[Opening Dataset content section]
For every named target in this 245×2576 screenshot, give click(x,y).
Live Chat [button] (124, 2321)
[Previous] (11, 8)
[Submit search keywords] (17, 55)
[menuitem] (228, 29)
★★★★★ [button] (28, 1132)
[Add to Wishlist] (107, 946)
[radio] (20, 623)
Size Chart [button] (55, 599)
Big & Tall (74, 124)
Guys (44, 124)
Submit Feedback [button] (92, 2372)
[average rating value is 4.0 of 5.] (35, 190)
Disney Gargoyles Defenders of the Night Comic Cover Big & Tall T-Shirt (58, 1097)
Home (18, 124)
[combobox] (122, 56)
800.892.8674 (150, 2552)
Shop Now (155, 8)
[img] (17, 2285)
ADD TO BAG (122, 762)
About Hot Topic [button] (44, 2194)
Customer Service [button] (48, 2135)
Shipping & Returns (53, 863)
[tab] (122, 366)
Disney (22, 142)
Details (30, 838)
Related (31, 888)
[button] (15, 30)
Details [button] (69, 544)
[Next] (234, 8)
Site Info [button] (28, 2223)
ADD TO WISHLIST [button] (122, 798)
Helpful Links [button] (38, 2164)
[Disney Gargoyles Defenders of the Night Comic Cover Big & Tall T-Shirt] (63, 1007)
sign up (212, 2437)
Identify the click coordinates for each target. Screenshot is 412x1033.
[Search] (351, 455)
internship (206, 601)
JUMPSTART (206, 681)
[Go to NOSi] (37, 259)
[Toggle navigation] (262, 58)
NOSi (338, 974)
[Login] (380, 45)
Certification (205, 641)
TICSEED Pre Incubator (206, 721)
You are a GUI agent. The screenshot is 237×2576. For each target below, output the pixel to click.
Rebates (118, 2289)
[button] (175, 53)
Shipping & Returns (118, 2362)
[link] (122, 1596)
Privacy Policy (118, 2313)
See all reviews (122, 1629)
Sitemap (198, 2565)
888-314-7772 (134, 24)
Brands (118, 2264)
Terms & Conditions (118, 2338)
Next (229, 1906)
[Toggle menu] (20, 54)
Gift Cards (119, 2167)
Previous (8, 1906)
[Closing Dataset content section]
Exercise aim:
Search the entries for the string "target" and return each line where it turns up.

Output of the exercise:
For every named target in this 245×2576 screenshot, give click(x,y).
Identify the click coordinates for each target. Screenshot is 412x1033.
You are a GUI agent. The screenshot is 237×2576. For each target below, output the pixel to click.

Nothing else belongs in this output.